Mike Cote's Business Editor's Notebook: Door-to-Door Delivery founder sets sights on Start Up Challenge
He has four drivers delivering to homes and businesses in Manchester, Hooksett, Pinardville, Goffstown and Bedford from more than a dozen eateries and a cigar shop. Patrons pay $4.99 within Manchester, $7.99 for the other communities, and are also encouraged to tip their drivers 15 percent.
Correa just signed up a neighborhood grocery, but his dreams for Door-to-Door span beyond a few neighborhoods. He wants to go national. And he needs help to get there.
Correa was among the 50 people who gathered Wednesday at the abi Innovation Hub on Elm Street to learn more about the 2013 MYPN NH Start Up Challenge, the sixth edition of a competition that has doled out more than $155,000 in cash and in-kind services over the past five years.
Last year's winner took home $20,000 in cash and $25,000 worth of legal and accounting services, advertising and other assistance from local sponsors.
Correa plans to submit his plans for expansion and enter the contest by the April 22 deadline. If he wins, he'll tackle the Granite State first.
"Manchester is a stepping stone," said Correa, 31. "I want the entire state, and I already have contracts in Nashua, Concord and Portsmouth to do business. My plan after I conquer New Hampshire is to franchise nationwide."
Visit d2ddelivery.com and you can get a sense of the branding Correa is developing for Door-to-Door, including a page devoted to the "D2D Girls," who accompany him to promotional events, and one that lists causes the company supports, including the ALS Association, in honor of his mother, Lucy Correa, who died in 2011 after battling amyotrophic lateral sclerosis, also known as Lou Gehrig's disease.

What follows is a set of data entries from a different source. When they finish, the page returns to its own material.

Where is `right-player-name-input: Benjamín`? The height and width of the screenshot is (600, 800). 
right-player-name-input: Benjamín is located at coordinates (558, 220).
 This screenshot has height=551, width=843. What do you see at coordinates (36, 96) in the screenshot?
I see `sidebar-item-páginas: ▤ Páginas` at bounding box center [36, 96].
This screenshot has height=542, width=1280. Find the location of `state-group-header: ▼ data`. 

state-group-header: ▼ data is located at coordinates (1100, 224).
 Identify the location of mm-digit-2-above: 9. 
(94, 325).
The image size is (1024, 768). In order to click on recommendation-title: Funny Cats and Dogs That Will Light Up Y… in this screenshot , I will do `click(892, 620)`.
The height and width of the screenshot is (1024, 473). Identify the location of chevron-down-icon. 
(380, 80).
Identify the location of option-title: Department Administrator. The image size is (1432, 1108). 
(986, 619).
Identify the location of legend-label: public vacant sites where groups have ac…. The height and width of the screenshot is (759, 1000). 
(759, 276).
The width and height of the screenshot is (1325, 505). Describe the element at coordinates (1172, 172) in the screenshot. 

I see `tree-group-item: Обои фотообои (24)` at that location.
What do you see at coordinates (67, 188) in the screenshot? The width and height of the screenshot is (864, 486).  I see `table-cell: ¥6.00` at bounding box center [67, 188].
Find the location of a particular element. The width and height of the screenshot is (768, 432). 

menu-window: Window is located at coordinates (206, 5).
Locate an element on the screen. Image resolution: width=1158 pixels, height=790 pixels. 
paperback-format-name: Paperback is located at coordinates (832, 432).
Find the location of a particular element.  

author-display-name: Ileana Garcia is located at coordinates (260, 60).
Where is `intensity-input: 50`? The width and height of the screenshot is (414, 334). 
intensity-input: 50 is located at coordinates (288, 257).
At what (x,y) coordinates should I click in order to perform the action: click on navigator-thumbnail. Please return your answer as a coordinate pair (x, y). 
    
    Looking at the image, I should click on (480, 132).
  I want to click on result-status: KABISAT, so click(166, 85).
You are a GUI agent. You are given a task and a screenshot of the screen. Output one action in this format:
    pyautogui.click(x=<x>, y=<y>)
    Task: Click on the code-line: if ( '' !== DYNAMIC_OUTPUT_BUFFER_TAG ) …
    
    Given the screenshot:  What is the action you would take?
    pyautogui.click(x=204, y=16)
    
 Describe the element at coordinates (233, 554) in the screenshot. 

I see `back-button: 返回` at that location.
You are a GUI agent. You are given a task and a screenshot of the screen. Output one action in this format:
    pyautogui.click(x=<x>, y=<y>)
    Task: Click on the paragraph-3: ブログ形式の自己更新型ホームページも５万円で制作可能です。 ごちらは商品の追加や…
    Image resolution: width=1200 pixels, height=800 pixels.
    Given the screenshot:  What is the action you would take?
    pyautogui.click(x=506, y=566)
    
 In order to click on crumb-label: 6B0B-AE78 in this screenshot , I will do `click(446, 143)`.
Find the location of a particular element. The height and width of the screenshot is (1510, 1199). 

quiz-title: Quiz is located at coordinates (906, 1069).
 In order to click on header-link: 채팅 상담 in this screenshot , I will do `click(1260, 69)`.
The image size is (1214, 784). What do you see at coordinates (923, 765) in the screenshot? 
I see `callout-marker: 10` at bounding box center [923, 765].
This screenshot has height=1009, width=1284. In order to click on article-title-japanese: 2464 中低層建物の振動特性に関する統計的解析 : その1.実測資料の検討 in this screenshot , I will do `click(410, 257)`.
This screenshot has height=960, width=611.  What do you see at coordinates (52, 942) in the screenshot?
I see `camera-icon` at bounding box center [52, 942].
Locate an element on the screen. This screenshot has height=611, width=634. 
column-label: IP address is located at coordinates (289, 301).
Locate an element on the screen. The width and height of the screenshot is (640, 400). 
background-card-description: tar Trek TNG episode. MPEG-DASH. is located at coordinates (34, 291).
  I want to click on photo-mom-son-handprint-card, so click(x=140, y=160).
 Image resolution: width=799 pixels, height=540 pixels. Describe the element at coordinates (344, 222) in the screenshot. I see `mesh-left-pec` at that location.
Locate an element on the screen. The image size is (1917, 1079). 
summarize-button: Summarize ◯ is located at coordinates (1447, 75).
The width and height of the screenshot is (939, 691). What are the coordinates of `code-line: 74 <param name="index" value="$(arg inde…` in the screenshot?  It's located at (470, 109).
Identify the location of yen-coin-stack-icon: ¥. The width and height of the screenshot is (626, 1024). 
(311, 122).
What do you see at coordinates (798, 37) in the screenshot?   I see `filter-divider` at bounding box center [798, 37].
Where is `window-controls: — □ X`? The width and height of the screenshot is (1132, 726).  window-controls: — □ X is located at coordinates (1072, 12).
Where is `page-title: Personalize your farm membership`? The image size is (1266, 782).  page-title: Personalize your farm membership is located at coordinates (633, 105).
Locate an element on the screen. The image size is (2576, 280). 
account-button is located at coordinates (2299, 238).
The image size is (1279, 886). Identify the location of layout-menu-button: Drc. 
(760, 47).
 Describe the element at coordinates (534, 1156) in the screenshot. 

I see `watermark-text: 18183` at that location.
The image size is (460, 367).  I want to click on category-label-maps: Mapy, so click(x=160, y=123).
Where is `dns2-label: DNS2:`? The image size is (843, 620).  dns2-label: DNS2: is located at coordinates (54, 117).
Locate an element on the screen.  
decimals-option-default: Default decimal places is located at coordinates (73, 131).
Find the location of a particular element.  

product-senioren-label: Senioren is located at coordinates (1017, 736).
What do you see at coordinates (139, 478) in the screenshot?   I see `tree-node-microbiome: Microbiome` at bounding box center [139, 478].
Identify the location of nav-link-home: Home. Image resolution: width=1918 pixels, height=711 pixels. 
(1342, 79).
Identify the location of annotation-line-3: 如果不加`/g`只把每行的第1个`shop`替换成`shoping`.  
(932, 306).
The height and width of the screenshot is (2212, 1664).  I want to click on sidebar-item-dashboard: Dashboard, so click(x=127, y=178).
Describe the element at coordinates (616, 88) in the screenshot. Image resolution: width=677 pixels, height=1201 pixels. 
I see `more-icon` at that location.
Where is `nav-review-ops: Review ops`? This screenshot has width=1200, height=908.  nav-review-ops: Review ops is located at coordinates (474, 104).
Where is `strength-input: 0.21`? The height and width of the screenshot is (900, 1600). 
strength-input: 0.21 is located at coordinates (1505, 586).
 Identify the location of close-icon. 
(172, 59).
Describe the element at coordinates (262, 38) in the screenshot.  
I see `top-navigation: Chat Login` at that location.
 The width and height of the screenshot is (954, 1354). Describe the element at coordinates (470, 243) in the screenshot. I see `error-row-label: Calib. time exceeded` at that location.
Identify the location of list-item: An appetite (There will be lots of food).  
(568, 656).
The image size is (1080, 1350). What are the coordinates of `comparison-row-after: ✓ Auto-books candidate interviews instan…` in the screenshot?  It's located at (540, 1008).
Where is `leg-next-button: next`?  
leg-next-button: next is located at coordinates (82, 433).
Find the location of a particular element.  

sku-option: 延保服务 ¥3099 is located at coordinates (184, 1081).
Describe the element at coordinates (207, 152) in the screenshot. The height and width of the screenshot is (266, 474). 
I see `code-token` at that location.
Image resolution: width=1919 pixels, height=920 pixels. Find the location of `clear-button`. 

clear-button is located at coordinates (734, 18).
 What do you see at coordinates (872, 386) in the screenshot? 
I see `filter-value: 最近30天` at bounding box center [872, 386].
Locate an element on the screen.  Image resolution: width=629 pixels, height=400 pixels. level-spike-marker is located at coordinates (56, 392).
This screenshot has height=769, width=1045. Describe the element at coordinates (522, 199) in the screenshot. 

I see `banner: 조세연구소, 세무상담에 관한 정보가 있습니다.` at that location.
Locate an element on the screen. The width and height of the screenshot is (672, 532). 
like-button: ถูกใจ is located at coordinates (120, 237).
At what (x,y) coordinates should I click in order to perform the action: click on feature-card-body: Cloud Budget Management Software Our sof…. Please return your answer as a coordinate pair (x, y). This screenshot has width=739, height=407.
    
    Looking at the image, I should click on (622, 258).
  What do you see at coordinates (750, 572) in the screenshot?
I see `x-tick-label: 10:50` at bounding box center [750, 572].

Correa quit his job a few years ago to take care of his mother, an immigrant from Colombia who worked as a paraprofessional at Bakersville School for 28 years. After she died, he had to reinvent his career and decided to start the business, modeling it after a similar service in Boston.
"I came up with the concept - the name, the logo, everything - and starting pitching restaurants. I was selling them a dream," he said. "I talked to all kinds of loan officers, and the banks were shutting the door in my face."
Eventually, a restaurant owner, whose name Correa would not divulge, offered to invest in the company to get him started. He's been running the business seven days a week in the eight months since launching it.
"I'm the owner and the operator, so I have no life and no money right now. I haven't had a salary since I started."
While winning the Start Up Challenge probably wouldn't change much of that, it would provide Correa the seed money and professional mentoring to take his company to the next level.
"This would be a stepping stone. It's all about marketing," said Correa, a graduate of Bentley College in Waltham, Mass. "Right now we have a six-month radio campaign at three different radio stations."
That's the kind of initiative judges will want to hear when contestants pitch their plans for the Manchester Young Professional Network competition, which culminates in June after a series of events that winnows the contestants to semifinalists and finalists.
"It's almost like we're looking for the fatal flaws in the ideas," said MYPN Chairman Preston Hunter, who was on the judging panel for last year's competition. "At the end of the day, the judges are really looking at who is going to benefit the most from this award."
Last year's winner, Mike Veilleux, said he's within weeks of launching his business, Gear Freedom, an online rental service for kayaks, bikes and skis that works with local vendors. He used his cash prize to pay the two interns he hired to help with website development and also set some aside for marketing and advertising associated with the launch.
Veilleux spends most of his workday running an email platform for Dyn, the Manchester tech company that is among the Start Up Challenge's major sponsors. He said the company is encouraging him in his new venture and has given him the flexibility to spend time on it.
"I strive to put more than 40 hours a week into Dyn so it's a balance mode," Veilleux said after talking to the crowd Wednesday about what he learned from the competition.
We didn't ask Veilleux how many hours a week he's putting into Gear Freedom. Chances are, it's the rest of them.